Signs of Child Vision Problems

According to the American Optometric Association (AOA), one-in-four children have a vision problem. Since 80 percent of a school’s curriculum is taught visually, vision problems can negatively impact a child’s ability to learn. While many schools conduct basic eye screenings, these are not a substitute for a thorough eye exam by an optometrist. The AOA recommends eye exams at six months, three years, before first grade, and every two years thereafter until the age of eighteen. There are obvious signs including chronic redness of the eyes, and squinting. If you’re concerned that your child might have a vision problem, here are some other more subtle warning signs to look for.

Sitting Too Close to the TV

While it’s a myth that sitting too close to the TV can cause vision problems, this habit could be a sign that your child is having difficulty seeing. If your child sits too close to the television set or holds reading materials too close to their eyes, it could mean that he or she is nearsighted and is having difficulty seeing things that are far away. If your child dislikes reading, skips lines or loses their place when reading, or makes errors when copying text from one page to another, it may be a good idea to make an appointment with an optometrist.

Frequent Eye Rubbing

Although children tend to rub their eyes when they’re tired or upset, there’s a difference between occasional eye rubbing and incessant rubbing whenever he or she is trying to concentrate. Incessant rubbing of the eyes is a tell-tale sign of eye fatigue. If your child’s eyes seem overly fatigued and you’re sure they’re getting enough rest, their eyes could be tired from working too hard to focus. Squinting is also something to look out for; it’s a classic sign of a vision problem, as squinting is used to decrease blur and focus on images.

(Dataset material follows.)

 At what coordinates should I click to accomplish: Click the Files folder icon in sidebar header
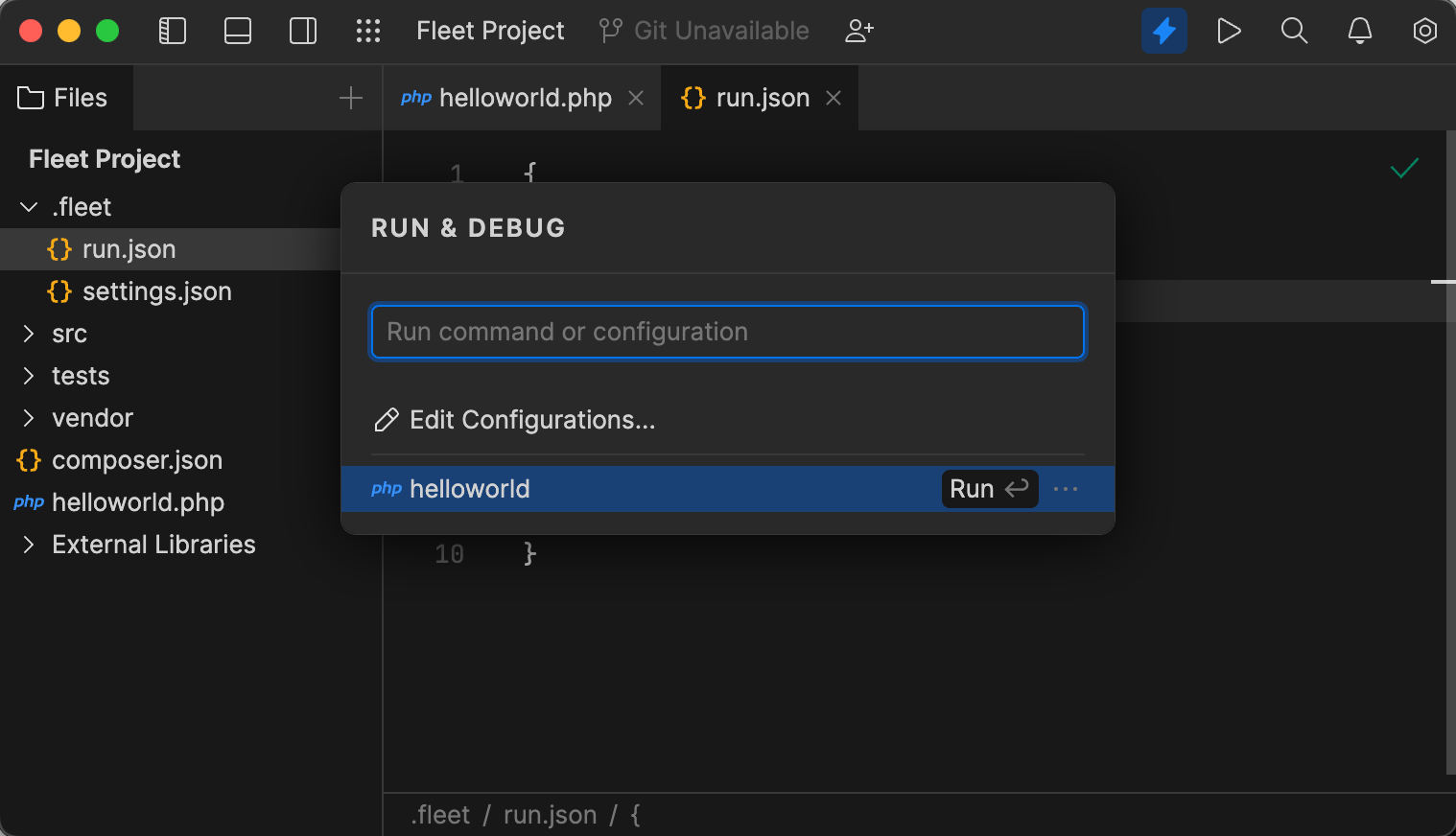[31, 97]
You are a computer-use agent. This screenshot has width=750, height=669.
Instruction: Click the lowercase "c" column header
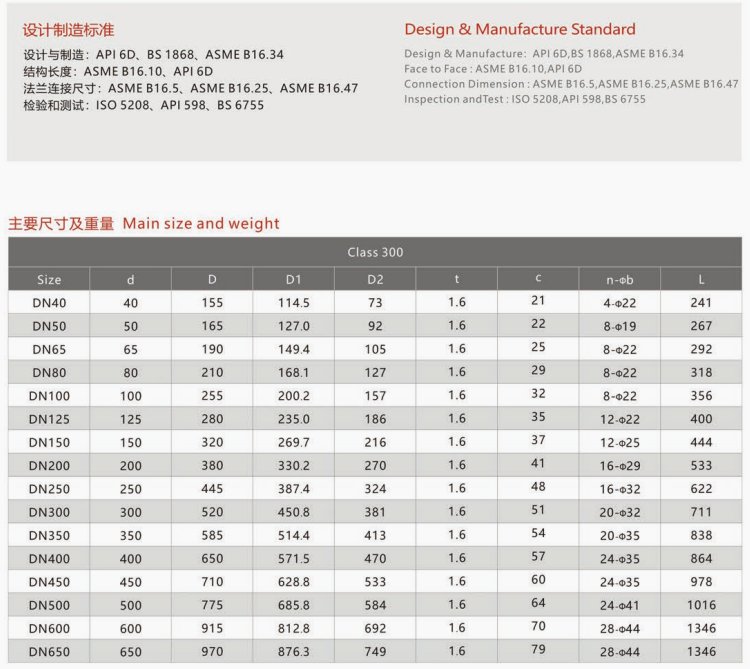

Extreme Sensitivity to Light

If your child’s eyes are particularly sensitive to indoor lighting, sunshine, and camera flashes, they could have photophobia. Children with photophobia, or extreme sensitivity to light, can develop headaches and nausea. If your child avoids going outdoors, squints in the sun, or complains about eye pain caused by bright lights, you should make an appointment with an optometrist—be sure to write down the frequency of the pain, as light sensitivity can be a symptom of several different eye conditions.

Closing One Eye to Read or Watch TV

If you notice your child frequently closes one eye when watching TV, reading a book, or using a computer, it could indicate a refractive binocular vision problem that interferes with the ability of the two eyes to work together as a team. If your child’s eyes seem crossed or “lazy”, it could be a sign that his or her eyes aren’t working together as they should be. Unfortunately, eyes that don’t work together can affect your child’s ability to read, learn, and enjoy various forms of entertainment.

Receiving Lower Grades than Usual

If your child has always been an exemplary student and suddenly struggles in school, it could be a sign that they’re having a hard time seeing what the teacher writes on the board. In most cases, children will be too shy or scared to tell a parent or teacher about their vision problems, resulting in them falling behind in school. While some teachers and schools are quick to blame behavioral conditions, such as ADHD, for poor performance in school, glasses or contact lenses could be the solution to your child’s poor performance in the classroom.